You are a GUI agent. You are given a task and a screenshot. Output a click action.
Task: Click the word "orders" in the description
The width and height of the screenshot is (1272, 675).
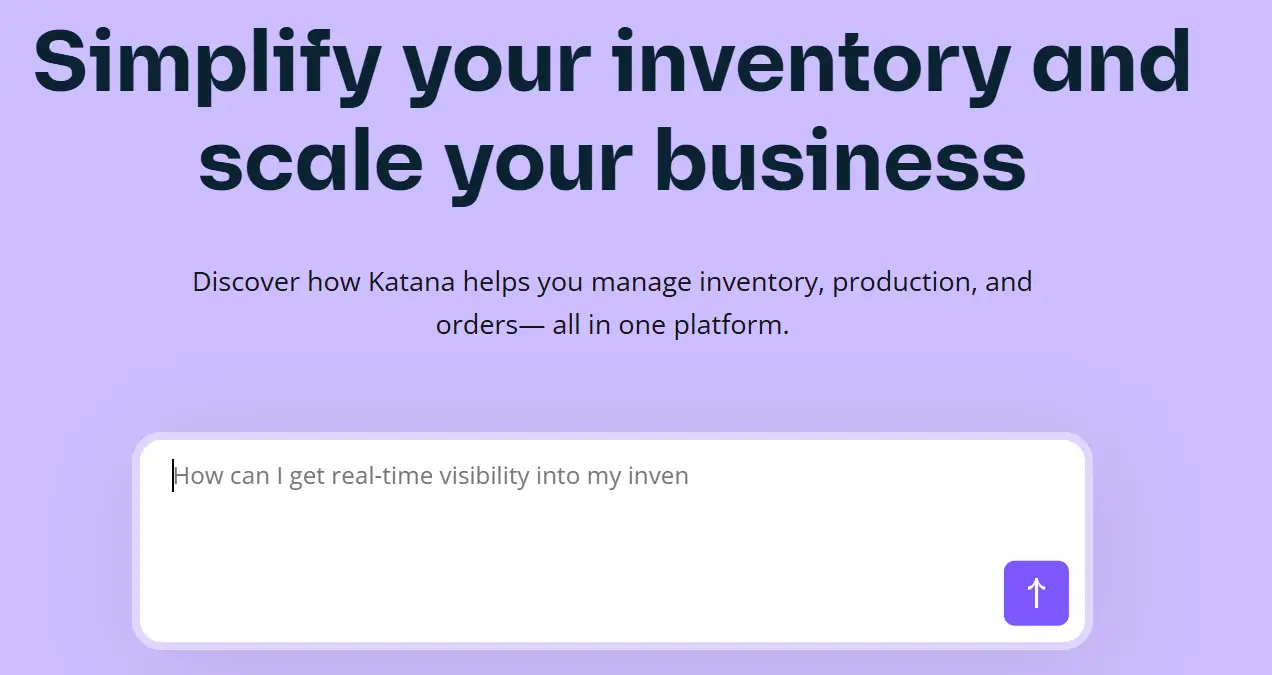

==

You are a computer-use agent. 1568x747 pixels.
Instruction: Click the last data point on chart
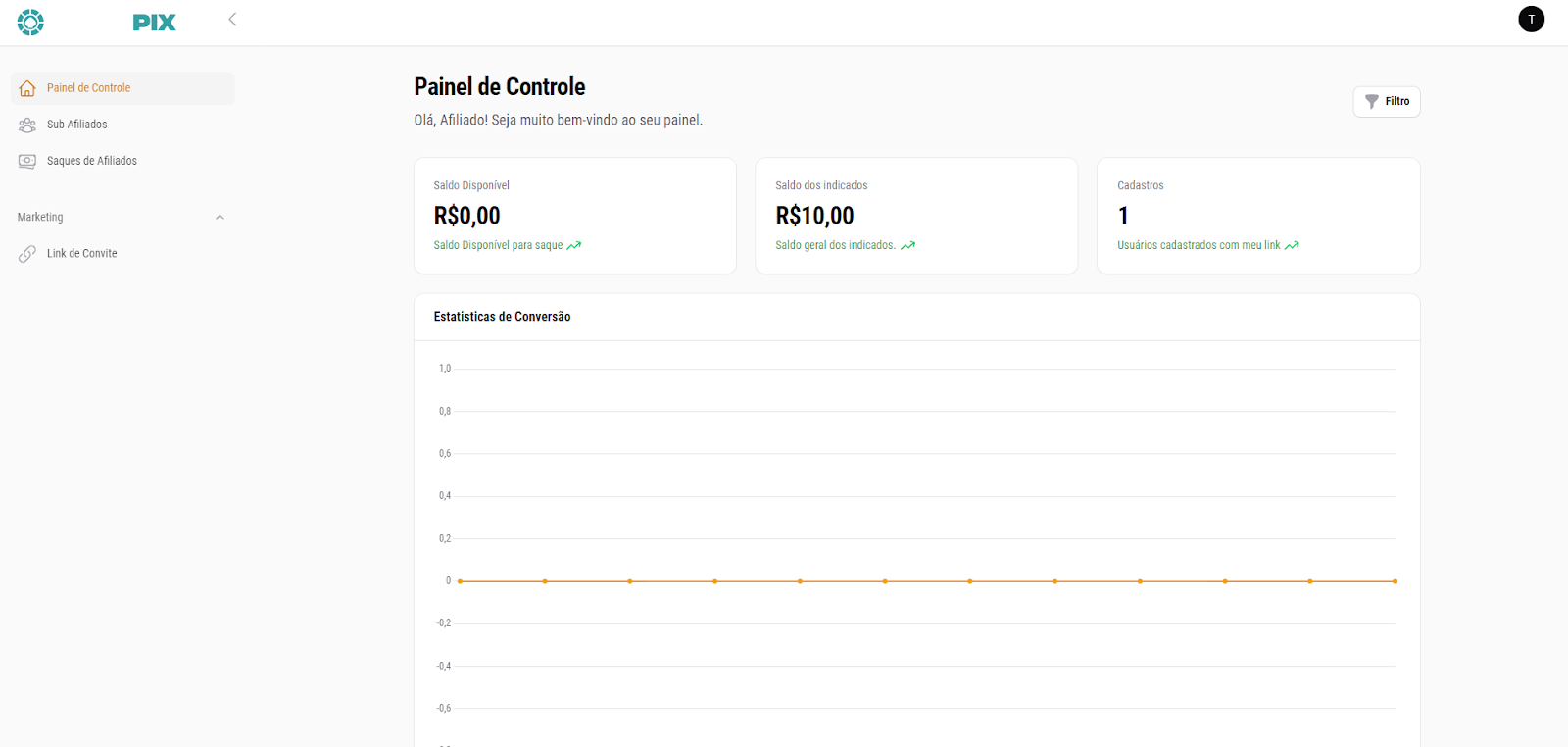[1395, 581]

## ACTION ITEM:
Lines to set down from above: the line with "You are a GUI", the line with "The width and", and every line between, each exactly as written.

## RESPONSE FOR THIS EXERCISE:
You are a GUI agent. You are given a task and a screenshot. Output a click action.
Task: Click the word "orders" in the description
The width and height of the screenshot is (1272, 675).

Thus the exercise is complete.